══ INFORMATION PROVIDED ══
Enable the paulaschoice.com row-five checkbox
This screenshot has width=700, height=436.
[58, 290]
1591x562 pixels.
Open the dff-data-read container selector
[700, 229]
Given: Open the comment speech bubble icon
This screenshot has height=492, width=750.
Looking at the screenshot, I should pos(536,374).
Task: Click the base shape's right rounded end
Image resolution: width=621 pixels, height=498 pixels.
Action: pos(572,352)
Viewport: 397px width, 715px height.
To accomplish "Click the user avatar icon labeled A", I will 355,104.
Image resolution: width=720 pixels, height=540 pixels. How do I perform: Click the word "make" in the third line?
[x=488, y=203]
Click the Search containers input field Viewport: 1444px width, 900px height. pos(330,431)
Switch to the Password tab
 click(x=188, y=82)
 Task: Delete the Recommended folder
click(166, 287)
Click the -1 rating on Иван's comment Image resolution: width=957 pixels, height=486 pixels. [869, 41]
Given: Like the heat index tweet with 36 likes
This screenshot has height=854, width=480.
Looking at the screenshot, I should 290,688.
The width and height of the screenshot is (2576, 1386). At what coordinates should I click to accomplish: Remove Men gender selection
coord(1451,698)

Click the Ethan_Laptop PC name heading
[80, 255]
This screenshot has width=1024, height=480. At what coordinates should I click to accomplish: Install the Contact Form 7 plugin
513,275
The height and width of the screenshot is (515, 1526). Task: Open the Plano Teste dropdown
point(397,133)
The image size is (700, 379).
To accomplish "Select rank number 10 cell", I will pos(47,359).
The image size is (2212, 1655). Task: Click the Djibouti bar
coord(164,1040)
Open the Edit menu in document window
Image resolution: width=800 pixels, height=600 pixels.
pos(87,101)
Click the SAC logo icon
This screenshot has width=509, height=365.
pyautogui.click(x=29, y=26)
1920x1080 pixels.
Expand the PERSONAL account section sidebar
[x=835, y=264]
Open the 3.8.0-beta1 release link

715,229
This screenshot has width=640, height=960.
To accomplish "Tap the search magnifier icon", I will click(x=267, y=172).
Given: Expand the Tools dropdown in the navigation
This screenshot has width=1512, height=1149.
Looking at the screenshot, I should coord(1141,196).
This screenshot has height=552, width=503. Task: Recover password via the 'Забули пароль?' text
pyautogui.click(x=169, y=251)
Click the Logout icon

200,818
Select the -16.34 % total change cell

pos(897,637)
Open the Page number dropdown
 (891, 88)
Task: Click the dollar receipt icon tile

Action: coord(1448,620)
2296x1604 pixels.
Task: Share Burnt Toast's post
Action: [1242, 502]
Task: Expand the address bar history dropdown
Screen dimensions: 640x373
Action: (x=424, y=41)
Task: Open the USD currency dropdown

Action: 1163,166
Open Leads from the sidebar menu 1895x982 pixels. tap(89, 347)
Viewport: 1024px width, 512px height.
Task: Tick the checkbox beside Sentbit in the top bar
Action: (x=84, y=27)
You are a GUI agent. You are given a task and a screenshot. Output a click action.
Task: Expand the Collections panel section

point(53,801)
═══
→ TASK DETAILS: Set down the data once more, exactly as shown above.

→ YOUR SOLUTION:
Enable the paulaschoice.com row-five checkbox
This screenshot has width=700, height=436.
[58, 290]
1591x562 pixels.
Open the dff-data-read container selector
[700, 229]
Given: Open the comment speech bubble icon
This screenshot has height=492, width=750.
Looking at the screenshot, I should pos(536,374).
Task: Click the base shape's right rounded end
Image resolution: width=621 pixels, height=498 pixels.
Action: pos(572,352)
Viewport: 397px width, 715px height.
To accomplish "Click the user avatar icon labeled A", I will 355,104.
Image resolution: width=720 pixels, height=540 pixels. How do I perform: Click the word "make" in the third line?
[x=488, y=203]
Click the Search containers input field Viewport: 1444px width, 900px height. pos(330,431)
Switch to the Password tab
 click(x=188, y=82)
 Task: Delete the Recommended folder
click(166, 287)
Click the -1 rating on Иван's comment Image resolution: width=957 pixels, height=486 pixels. [869, 41]
Given: Like the heat index tweet with 36 likes
This screenshot has height=854, width=480.
Looking at the screenshot, I should 290,688.
The width and height of the screenshot is (2576, 1386). At what coordinates should I click to accomplish: Remove Men gender selection
coord(1451,698)

Click the Ethan_Laptop PC name heading
[80, 255]
This screenshot has width=1024, height=480. At what coordinates should I click to accomplish: Install the Contact Form 7 plugin
513,275
The height and width of the screenshot is (515, 1526). Task: Open the Plano Teste dropdown
point(397,133)
The image size is (700, 379).
To accomplish "Select rank number 10 cell", I will pos(47,359).
The image size is (2212, 1655). Task: Click the Djibouti bar
coord(164,1040)
Open the Edit menu in document window
Image resolution: width=800 pixels, height=600 pixels.
pos(87,101)
Click the SAC logo icon
This screenshot has width=509, height=365.
pyautogui.click(x=29, y=26)
1920x1080 pixels.
Expand the PERSONAL account section sidebar
[x=835, y=264]
Open the 3.8.0-beta1 release link

715,229
This screenshot has width=640, height=960.
To accomplish "Tap the search magnifier icon", I will click(x=267, y=172).
Given: Expand the Tools dropdown in the navigation
This screenshot has width=1512, height=1149.
Looking at the screenshot, I should coord(1141,196).
This screenshot has height=552, width=503. Task: Recover password via the 'Забули пароль?' text
pyautogui.click(x=169, y=251)
Click the Logout icon

200,818
Select the -16.34 % total change cell

pos(897,637)
Open the Page number dropdown
 (891, 88)
Task: Click the dollar receipt icon tile

Action: coord(1448,620)
2296x1604 pixels.
Task: Share Burnt Toast's post
Action: [1242, 502]
Task: Expand the address bar history dropdown
Screen dimensions: 640x373
Action: (x=424, y=41)
Task: Open the USD currency dropdown

Action: 1163,166
Open Leads from the sidebar menu 1895x982 pixels. tap(89, 347)
Viewport: 1024px width, 512px height.
Task: Tick the checkbox beside Sentbit in the top bar
Action: (x=84, y=27)
You are a GUI agent. You are given a task and a screenshot. Output a click action.
Task: Expand the Collections panel section

point(53,801)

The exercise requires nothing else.